If you experience incomplete bladder emptying following Botox treatment, temporary use of disposable self-catheters may be necessary several times daily until normal bladder function resumes.

If you are between the ages of 18 and 60, take no other medication or have no other medical conditions, side effects you are more likely to experience include:

Botox pricing is most commonly calculated per unit. The cost per unit and total treatment price can vary by location, provider expertise, and clinic reputation.

A one inch needle may be needed in the neck region for patients with thick neck muscles. With the exception of the procerus muscle, which should be injected at one site (midline), all muscles should be injected bilaterally with half the number of injection sites administered to the left, and half to the right side of the head and neck. The recommended re-treatment schedule is every 12 weeks.

Delayed-onset inflammation near the site of injection is one of the known adverse events associated with dermal fillers. Cases of delayed-onset inflammation have been reported to occur at the treatment site following viral or bacterial illnesses or infections, vaccinations, or dental procedures. Typically, the reported inflammation was responsive to treatment or resolved on its own.

Biosimilar and interchangeable products are biological products that are highly similar to and have no clinically meaningful differences from the reference product.

While they contain the same active ingredient, the “Cosmetic” label is primarily a marketing and regulatory distinction to separate aesthetic from medical uses.
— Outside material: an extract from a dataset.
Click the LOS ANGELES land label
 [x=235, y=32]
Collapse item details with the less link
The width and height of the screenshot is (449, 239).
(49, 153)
O Rennova® é um bioestimulador de colágeno qual oferece uma alternativa atingível e segura para pacientes qual desejam sentir melhoramentos a aparência da pele isento recorrer a procedimentos invasivos.

RADIESSE® and RADIESSE® (+) are dermal fillers that are used for smoothing moderate to severe facial wrinkles and folds, such as nasolabial folds (the creases that extend from the corner of your nose to the corner of your mouth).
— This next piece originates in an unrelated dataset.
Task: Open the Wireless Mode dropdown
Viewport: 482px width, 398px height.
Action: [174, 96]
Previous Botox History: If you've had Botox before, your injector will consider how you responded to previous treatments. Did the standard dose work well? Did it wear off quickly? Did you need a touch-up? This history helps refine the dosage for subsequent sessions.

Delayed-onset inflammation near the site of injection is one of the known adverse events associated with dermal fillers. Cases of delayed-onset inflammation have been reported to occur at the treatment sitio following viral or bacterial illnesses or infections, vaccinations, or dental procedures. Typically, the reported inflammation was responsive to treatment or resolved on its own.

Healthcare practitioners should fully botox familiarize themselves with the product, the product educational materials and the entire package insert.

Use of these products in any person with active skin inflammation or infection in or near the treatment should be deferred until the inflammatory or infectious process is controlled.